■ **TASK DESCRIPTION**:
Each record must be repeated exactly as it stands.
START INPUT MATERIAL
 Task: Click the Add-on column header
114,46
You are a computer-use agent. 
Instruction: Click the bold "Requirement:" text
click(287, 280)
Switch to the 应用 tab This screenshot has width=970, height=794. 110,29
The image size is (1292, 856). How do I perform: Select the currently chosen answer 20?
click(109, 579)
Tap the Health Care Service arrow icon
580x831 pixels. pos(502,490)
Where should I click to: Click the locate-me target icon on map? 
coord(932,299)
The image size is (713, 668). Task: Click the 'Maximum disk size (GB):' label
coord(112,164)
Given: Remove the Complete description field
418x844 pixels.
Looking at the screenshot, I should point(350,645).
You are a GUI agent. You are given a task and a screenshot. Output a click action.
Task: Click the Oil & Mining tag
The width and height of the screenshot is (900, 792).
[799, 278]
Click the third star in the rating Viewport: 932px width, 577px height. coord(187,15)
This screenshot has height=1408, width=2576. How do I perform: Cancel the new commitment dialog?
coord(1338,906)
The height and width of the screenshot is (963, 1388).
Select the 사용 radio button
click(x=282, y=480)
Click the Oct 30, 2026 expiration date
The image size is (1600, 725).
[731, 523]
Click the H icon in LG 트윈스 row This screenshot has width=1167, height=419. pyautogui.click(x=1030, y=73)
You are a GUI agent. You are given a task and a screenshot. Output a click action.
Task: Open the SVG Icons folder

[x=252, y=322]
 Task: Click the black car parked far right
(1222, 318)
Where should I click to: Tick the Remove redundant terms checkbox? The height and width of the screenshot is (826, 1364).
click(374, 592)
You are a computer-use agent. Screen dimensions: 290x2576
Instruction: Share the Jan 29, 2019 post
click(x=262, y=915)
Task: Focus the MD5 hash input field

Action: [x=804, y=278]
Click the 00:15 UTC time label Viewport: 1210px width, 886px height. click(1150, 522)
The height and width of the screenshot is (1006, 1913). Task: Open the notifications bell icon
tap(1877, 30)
END INPUT MATERIAL
■ **WRITTEN REPLY**:
 Task: Click the Add-on column header
114,46
You are a computer-use agent. 
Instruction: Click the bold "Requirement:" text
click(287, 280)
Switch to the 应用 tab This screenshot has width=970, height=794. 110,29
The image size is (1292, 856). How do I perform: Select the currently chosen answer 20?
click(109, 579)
Tap the Health Care Service arrow icon
580x831 pixels. pos(502,490)
Where should I click to: Click the locate-me target icon on map? 
coord(932,299)
The image size is (713, 668). Task: Click the 'Maximum disk size (GB):' label
coord(112,164)
Given: Remove the Complete description field
418x844 pixels.
Looking at the screenshot, I should point(350,645).
You are a GUI agent. You are given a task and a screenshot. Output a click action.
Task: Click the Oil & Mining tag
The width and height of the screenshot is (900, 792).
[799, 278]
Click the third star in the rating Viewport: 932px width, 577px height. coord(187,15)
This screenshot has height=1408, width=2576. How do I perform: Cancel the new commitment dialog?
coord(1338,906)
The height and width of the screenshot is (963, 1388).
Select the 사용 radio button
click(x=282, y=480)
Click the Oct 30, 2026 expiration date
The image size is (1600, 725).
[731, 523]
Click the H icon in LG 트윈스 row This screenshot has width=1167, height=419. pyautogui.click(x=1030, y=73)
You are a GUI agent. You are given a task and a screenshot. Output a click action.
Task: Open the SVG Icons folder

[x=252, y=322]
 Task: Click the black car parked far right
(1222, 318)
Where should I click to: Tick the Remove redundant terms checkbox? The height and width of the screenshot is (826, 1364).
click(374, 592)
You are a computer-use agent. Screen dimensions: 290x2576
Instruction: Share the Jan 29, 2019 post
click(x=262, y=915)
Task: Focus the MD5 hash input field

Action: [x=804, y=278]
Click the 00:15 UTC time label Viewport: 1210px width, 886px height. click(1150, 522)
The height and width of the screenshot is (1006, 1913). Task: Open the notifications bell icon
tap(1877, 30)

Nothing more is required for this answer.